→ **Exercise objective**
Each line of the listing below must be returned exactly.

→ **Exercise material**
------------------------------
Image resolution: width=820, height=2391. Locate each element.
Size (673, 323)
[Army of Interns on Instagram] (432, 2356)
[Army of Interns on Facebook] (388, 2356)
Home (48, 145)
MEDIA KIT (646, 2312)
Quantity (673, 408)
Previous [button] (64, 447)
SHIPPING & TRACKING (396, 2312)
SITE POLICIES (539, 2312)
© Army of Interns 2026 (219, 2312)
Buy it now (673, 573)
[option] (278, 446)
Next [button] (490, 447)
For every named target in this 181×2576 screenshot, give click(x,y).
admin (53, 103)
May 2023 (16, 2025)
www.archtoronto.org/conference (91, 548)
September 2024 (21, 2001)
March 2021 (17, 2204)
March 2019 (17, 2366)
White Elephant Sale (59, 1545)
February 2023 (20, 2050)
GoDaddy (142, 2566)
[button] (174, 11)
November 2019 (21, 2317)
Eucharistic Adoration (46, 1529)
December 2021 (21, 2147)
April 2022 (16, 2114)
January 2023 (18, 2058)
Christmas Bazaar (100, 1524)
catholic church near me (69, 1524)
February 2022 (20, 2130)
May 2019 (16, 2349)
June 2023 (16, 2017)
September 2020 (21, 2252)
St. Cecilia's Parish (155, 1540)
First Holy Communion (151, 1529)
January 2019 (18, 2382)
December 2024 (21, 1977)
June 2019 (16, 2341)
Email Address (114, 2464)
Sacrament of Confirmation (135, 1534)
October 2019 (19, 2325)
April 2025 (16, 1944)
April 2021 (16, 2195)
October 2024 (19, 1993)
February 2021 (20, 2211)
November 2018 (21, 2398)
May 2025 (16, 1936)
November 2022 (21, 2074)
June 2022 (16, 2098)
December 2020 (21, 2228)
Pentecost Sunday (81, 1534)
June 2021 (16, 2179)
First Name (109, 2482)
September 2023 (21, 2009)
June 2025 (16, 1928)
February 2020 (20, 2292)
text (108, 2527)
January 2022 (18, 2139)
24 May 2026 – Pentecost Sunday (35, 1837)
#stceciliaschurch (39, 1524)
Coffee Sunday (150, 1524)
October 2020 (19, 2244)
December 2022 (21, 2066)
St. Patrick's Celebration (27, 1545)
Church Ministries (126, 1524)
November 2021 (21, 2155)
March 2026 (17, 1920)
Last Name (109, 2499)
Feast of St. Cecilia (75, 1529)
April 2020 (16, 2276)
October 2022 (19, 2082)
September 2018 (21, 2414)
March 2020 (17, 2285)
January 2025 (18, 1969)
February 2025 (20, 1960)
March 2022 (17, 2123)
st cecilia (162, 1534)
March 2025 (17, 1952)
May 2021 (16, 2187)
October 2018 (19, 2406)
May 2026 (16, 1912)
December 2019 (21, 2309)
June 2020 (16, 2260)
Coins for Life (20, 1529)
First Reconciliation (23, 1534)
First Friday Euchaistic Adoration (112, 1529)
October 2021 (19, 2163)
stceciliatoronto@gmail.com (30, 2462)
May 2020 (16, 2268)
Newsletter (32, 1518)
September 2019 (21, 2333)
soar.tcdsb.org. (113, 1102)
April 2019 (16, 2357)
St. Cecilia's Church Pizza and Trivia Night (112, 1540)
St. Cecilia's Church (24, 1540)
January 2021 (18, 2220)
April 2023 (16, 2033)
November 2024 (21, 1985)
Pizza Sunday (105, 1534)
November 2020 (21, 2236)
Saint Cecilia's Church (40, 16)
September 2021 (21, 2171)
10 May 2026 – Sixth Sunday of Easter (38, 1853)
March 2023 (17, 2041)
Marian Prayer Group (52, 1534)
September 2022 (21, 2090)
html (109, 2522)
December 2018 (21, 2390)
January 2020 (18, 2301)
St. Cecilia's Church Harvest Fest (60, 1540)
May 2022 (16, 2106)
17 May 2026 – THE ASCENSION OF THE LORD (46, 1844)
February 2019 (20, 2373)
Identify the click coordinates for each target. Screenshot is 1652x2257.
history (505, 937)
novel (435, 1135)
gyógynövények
------------------------------
→ **Your solution**
Image resolution: width=820, height=2391. Locate each element.
Size (673, 323)
[Army of Interns on Instagram] (432, 2356)
[Army of Interns on Facebook] (388, 2356)
Home (48, 145)
MEDIA KIT (646, 2312)
Quantity (673, 408)
Previous [button] (64, 447)
SHIPPING & TRACKING (396, 2312)
SITE POLICIES (539, 2312)
© Army of Interns 2026 (219, 2312)
Buy it now (673, 573)
[option] (278, 446)
Next [button] (490, 447)
For every named target in this 181×2576 screenshot, give click(x,y).
admin (53, 103)
May 2023 (16, 2025)
www.archtoronto.org/conference (91, 548)
September 2024 (21, 2001)
March 2021 (17, 2204)
March 2019 (17, 2366)
White Elephant Sale (59, 1545)
February 2023 (20, 2050)
GoDaddy (142, 2566)
[button] (174, 11)
November 2019 (21, 2317)
Eucharistic Adoration (46, 1529)
December 2021 (21, 2147)
April 2022 (16, 2114)
January 2023 (18, 2058)
Christmas Bazaar (100, 1524)
catholic church near me (69, 1524)
February 2022 (20, 2130)
May 2019 (16, 2349)
June 2023 (16, 2017)
September 2020 (21, 2252)
St. Cecilia's Parish (155, 1540)
First Holy Communion (151, 1529)
January 2019 (18, 2382)
December 2024 (21, 1977)
June 2019 (16, 2341)
Email Address (114, 2464)
Sacrament of Confirmation (135, 1534)
October 2019 (19, 2325)
April 2025 (16, 1944)
April 2021 (16, 2195)
October 2024 (19, 1993)
February 2021 (20, 2211)
November 2018 (21, 2398)
May 2025 (16, 1936)
November 2022 (21, 2074)
June 2022 (16, 2098)
December 2020 (21, 2228)
Pentecost Sunday (81, 1534)
June 2021 (16, 2179)
First Name (109, 2482)
September 2023 (21, 2009)
June 2025 (16, 1928)
February 2020 (20, 2292)
text (108, 2527)
January 2022 (18, 2139)
24 May 2026 – Pentecost Sunday (35, 1837)
#stceciliaschurch (39, 1524)
Coffee Sunday (150, 1524)
October 2020 (19, 2244)
December 2022 (21, 2066)
St. Patrick's Celebration (27, 1545)
Church Ministries (126, 1524)
November 2021 (21, 2155)
March 2026 (17, 1920)
Last Name (109, 2499)
Feast of St. Cecilia (75, 1529)
April 2020 (16, 2276)
October 2022 (19, 2082)
September 2018 (21, 2414)
March 2020 (17, 2285)
January 2025 (18, 1969)
February 2025 (20, 1960)
March 2022 (17, 2123)
st cecilia (162, 1534)
March 2025 (17, 1952)
May 2021 (16, 2187)
October 2018 (19, 2406)
May 2026 (16, 1912)
December 2019 (21, 2309)
June 2020 (16, 2260)
Coins for Life (20, 1529)
First Reconciliation (23, 1534)
First Friday Euchaistic Adoration (112, 1529)
October 2021 (19, 2163)
stceciliatoronto@gmail.com (30, 2462)
May 2020 (16, 2268)
Newsletter (32, 1518)
September 2019 (21, 2333)
soar.tcdsb.org. (113, 1102)
April 2019 (16, 2357)
St. Cecilia's Church Pizza and Trivia Night (112, 1540)
St. Cecilia's Church (24, 1540)
January 2021 (18, 2220)
April 2023 (16, 2033)
November 2024 (21, 1985)
Pizza Sunday (105, 1534)
November 2020 (21, 2236)
Saint Cecilia's Church (40, 16)
September 2021 (21, 2171)
10 May 2026 – Sixth Sunday of Easter (38, 1853)
March 2023 (17, 2041)
Marian Prayer Group (52, 1534)
September 2022 (21, 2090)
html (109, 2522)
December 2018 (21, 2390)
January 2020 (18, 2301)
St. Cecilia's Church Harvest Fest (60, 1540)
May 2022 (16, 2106)
17 May 2026 – THE ASCENSION OF THE LORD (46, 1844)
February 2019 (20, 2373)
Identify the click coordinates for each target. Screenshot is 1652x2257.
history (505, 937)
novel (435, 1135)
gyógynövények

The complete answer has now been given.